# Tv lcd Sony  kdl-32r400a



## nakasaky (Nov 9, 2015)

solicito diagrama para fuente dañada
en la tarjeta trae el codigo APS-348 (ID)


----------



## Dls (Nov 10, 2015)

Que problema tiene la fuente o que ocupas de la fuente?


----------



## naxito (Nov 10, 2015)

Disculpa nakasaky pero yo al menos, me enseñaron que de lo bueno, no se abusa y que las cosas se piden por favor ya que aca todos son voluntarios y no empleados, solo lo digo con la mejor intención,  espero no incomodar a ningun moderador y que aprendan que este foro es de ayuda free y no de pago. Saludos


----------



## nakasaky (Nov 11, 2015)

para DLS;
problema con tv lcd sony en fuente.

======

### Descripción del ejercicio
Responde, por favor, estas preguntas sobre el hilo del foro:
1. ¿Qué código trae la tarjeta según el primer mensaje de nakasaky?
2. ¿Qué le pregunta Dls a nakasaky?
3. Según naxito, ¿qué son todos los del foro?

### Información mostrada
======

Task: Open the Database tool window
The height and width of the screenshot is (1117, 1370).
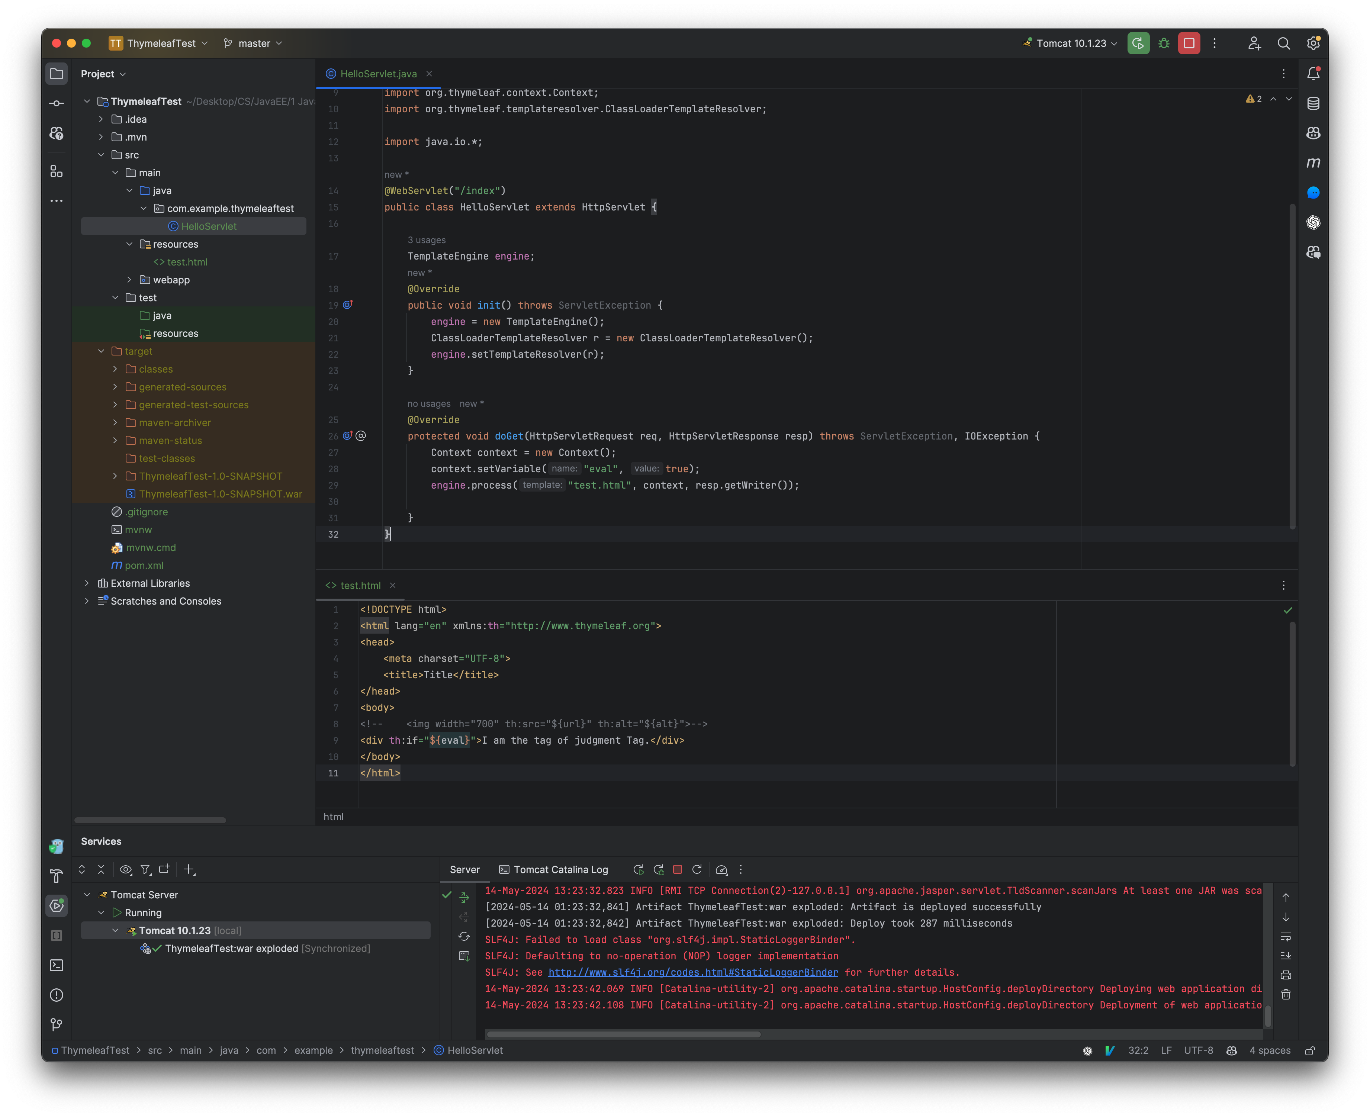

======

### Respuesta
1. APS-348 (ID).
2. Qué problema tiene la fuente o qué ocupa de la fuente.
3. Voluntarios, no empleados.